2023 Italian comedy-drama film

Felicità (Happiness) is a 2023 Italian comedy-drama film co-written and directed by Micaela Ramazzotti, at her feature film debut. It premiered at the 80th Venice International Film Festival.

==Cast==

- Micaela Ramazzotti as Desirée Mazzoni
- Matteo Olivetti as Claudio Mazzoni
- Max Tortora as Max Mazzoni
- Anna Galiena as Floriana Mazzoni
- Sergio Rubini as Bruno
- Beatrice Vendramin as Ludovica
- Marco Cocci as Riccardo Montero
- Massimiliano Franciosa as Luciano
- Florence Guérin as Gertrud Ferrero
- Isabella Cecchi as Psichiatrist
- Giovanni Veronesi as Himself

==Production==
Ramazzotti cited Ken Loach as the main inspiration for her directorial debut.
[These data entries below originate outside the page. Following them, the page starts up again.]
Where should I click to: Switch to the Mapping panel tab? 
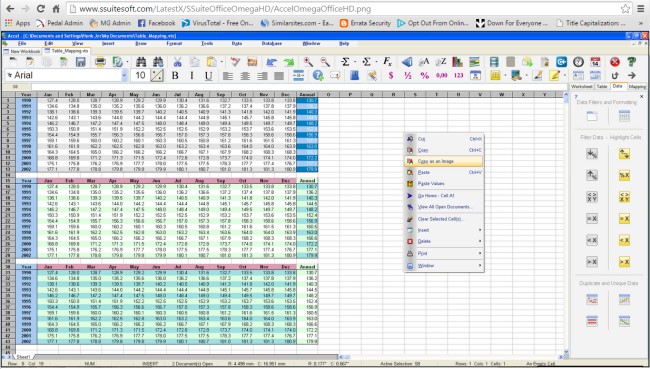coord(637,87)
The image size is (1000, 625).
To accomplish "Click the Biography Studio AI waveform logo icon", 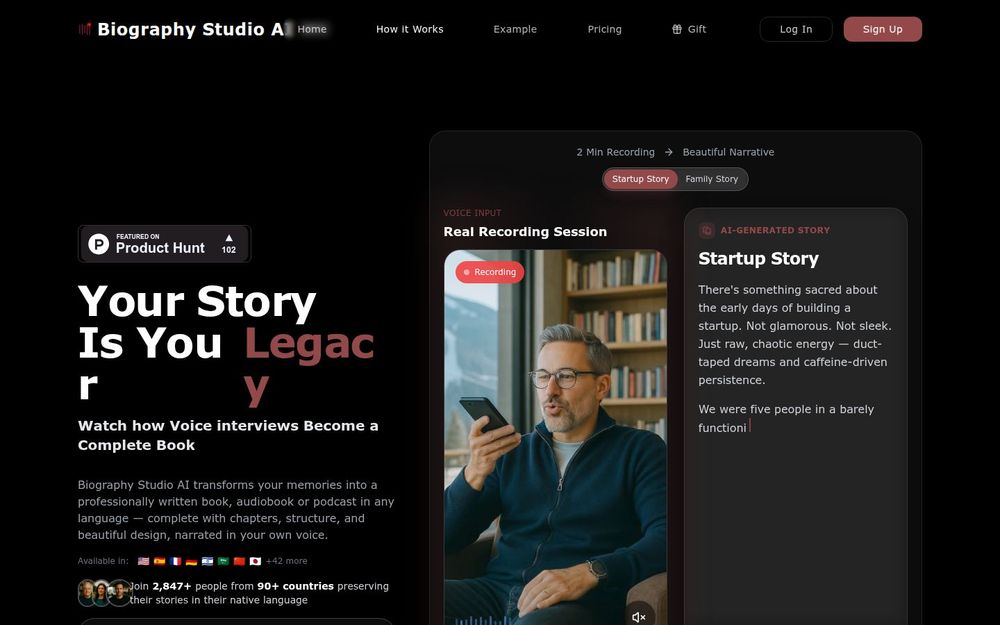I will pyautogui.click(x=85, y=29).
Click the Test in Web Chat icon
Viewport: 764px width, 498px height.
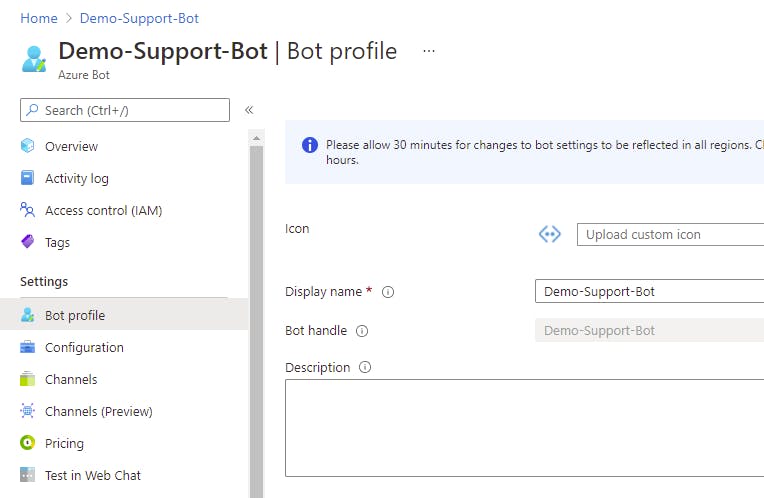click(x=28, y=475)
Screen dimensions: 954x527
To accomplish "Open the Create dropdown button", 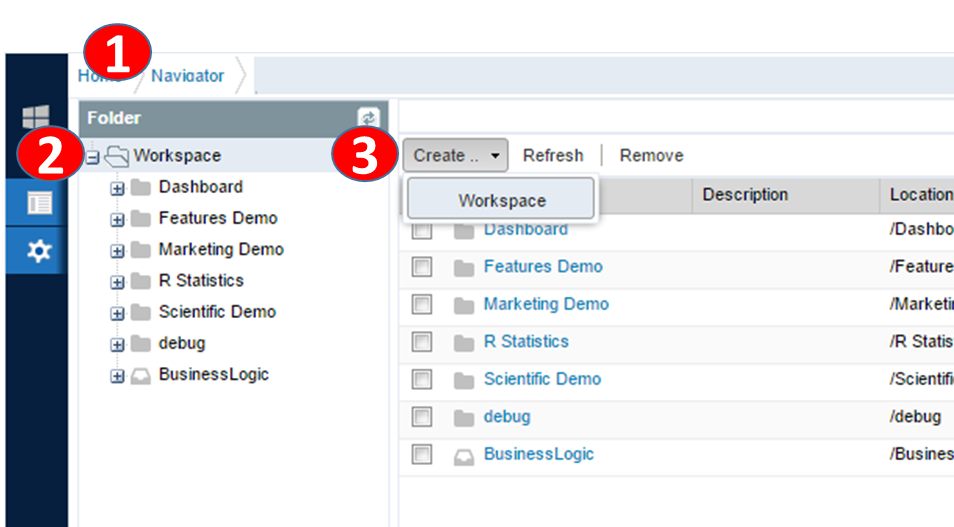I will click(x=458, y=156).
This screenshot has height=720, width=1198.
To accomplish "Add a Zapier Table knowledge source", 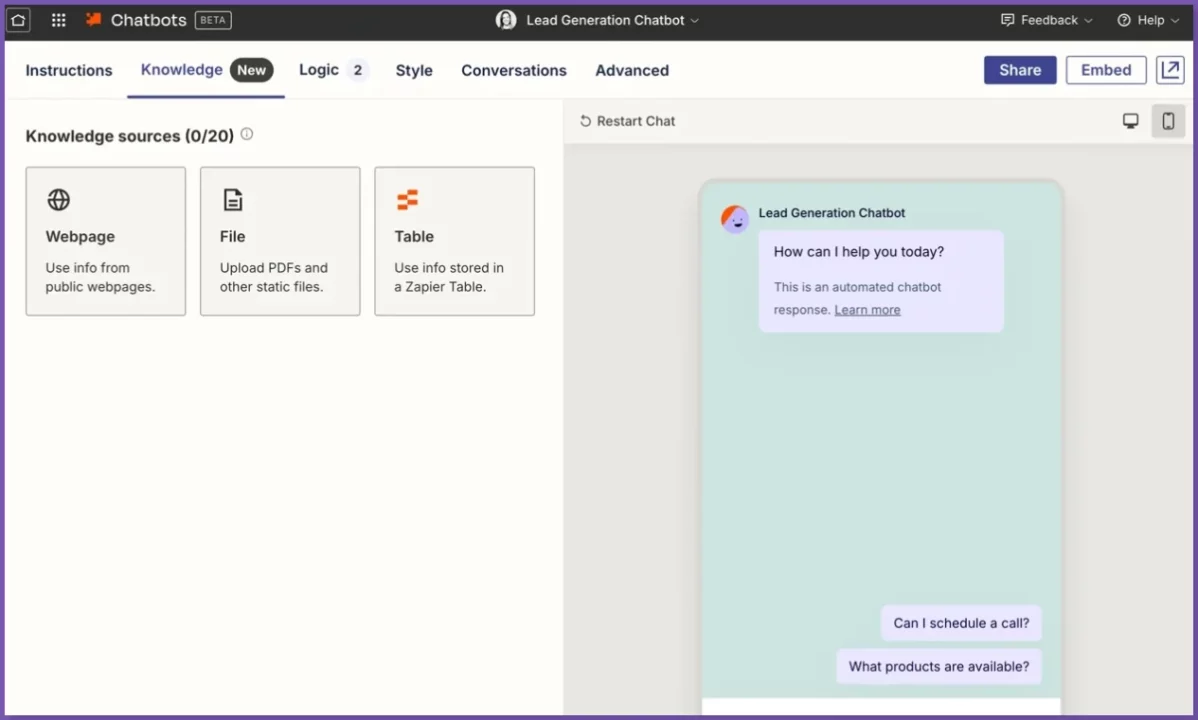I will coord(454,240).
The film was produced by Leone Film Group, the production company of Sergio Leone's daughter and son Raffaella and Andrea, with Lotus Production. It was shot between Rome and Fiumicino.

==Release==
The film premiered at the 80th Venice International Film Festival, in the Orizzonti Extra section, where it won the Audience Award. It was released in Italian cinemas on 21 September 2023.

==Reception==
For this film Ramazzotti was nominated for two David di Donatello awards, both in the best new director and best actress categories.